Appraisal of pyrrole as connecting unit in hydroxamic acid based histone deacetylase inhibitors: Synthesis, anticancer evaluation and molecular docking studies

Abstract

Pyrrole is a biologically active scaffold, which itself possess noticeable anticancer activity against several types of cancer specially leukemia, lymphoma, and myelofibrosis. SAHA and its synthetic analogs has demonstrated potent antitumor activity against numerous human cancer lines and different classes of HDACs. The HDAC inhibitor possessing pyrrole as linker moiety has been developed for anticancer property. The objective of present studies was to incorporate pyrrole as connecting unit in hydroxamic acid based HDAC inhibitors for their anticancer evaluation and molecular docking studies. A series of novel 4-substituted methyl 6-(3-acetyl-2-methyl-1H-pyrrol-1-yl)hexanoate [3(a-z)] and 4-substituted 6-(3-acetyl-2-methyl-1H-pyrrol-1-yl)-N-hydroxyhexanamide [4(a-z)] were synthesized. These analogs were evaluated for their anticancer activity using in-vitro method against leukemia (K-562), lung (A-549), breast (MCF-7), and cervical (HeLa) human cancer cell lines using Sulforhodamine B (SRB) assay method, HDAC1 and HDAC6 inhibitory assay and binding mode analysis using molecular docking studies.

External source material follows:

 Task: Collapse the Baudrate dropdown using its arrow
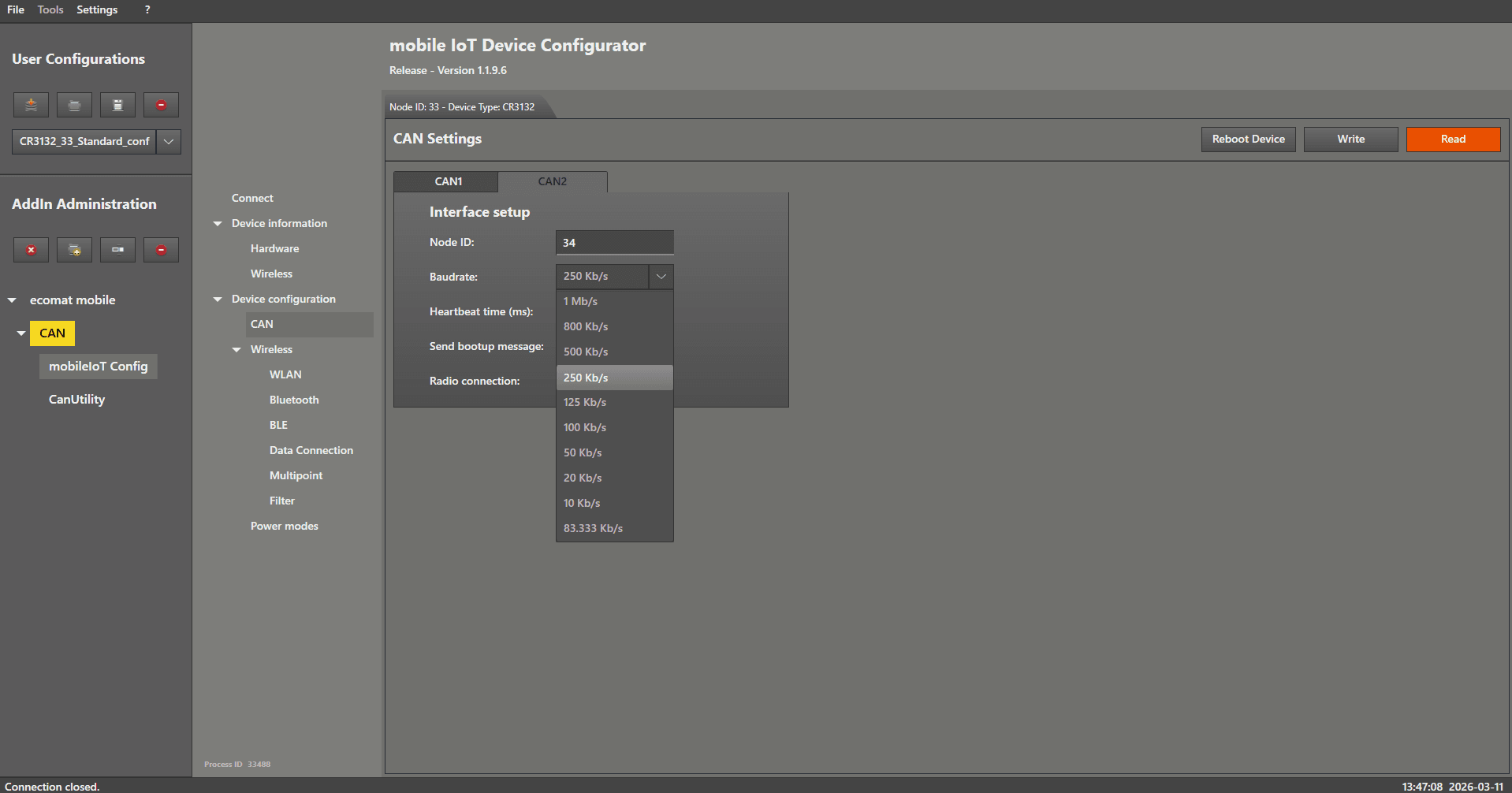(661, 277)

The in-vitro studies of 3(a-z) indicated that substitution with electron donating groups produces active or moderately active compounds. Interestingly, p-nitro-substituted molecule produced a most active derivative in the series. The in-vitro anticancer study of 4(a-z) indicated that the unsubstituted phenyl derivative, 6-(3-acetyl-2-methyl-4-phenyl-1H-pyrrol-1-yl)-N-hydroxy-hexanamide (4a) have moderate antitumor activity against K-562 human leukemia cell line. Substitution at 4-phenyl ring with weak and moderate electron withdrawing groups, such as fluoro, chloro, and bromo potentiated the cytotoxic activity. The 4(a-z)] were docked against different HDAC proteins to determine the exact binding mode and orientation. These synthetic analogs have similar binding mode as SAHA on the active pocket. The pyrrole based novel SAHA analogs 3(a-z) and 4(a-z) displayed promising anticancer activity. These studies can be further employed for the design and development of novel SAHA analogs with promising anticancer activity.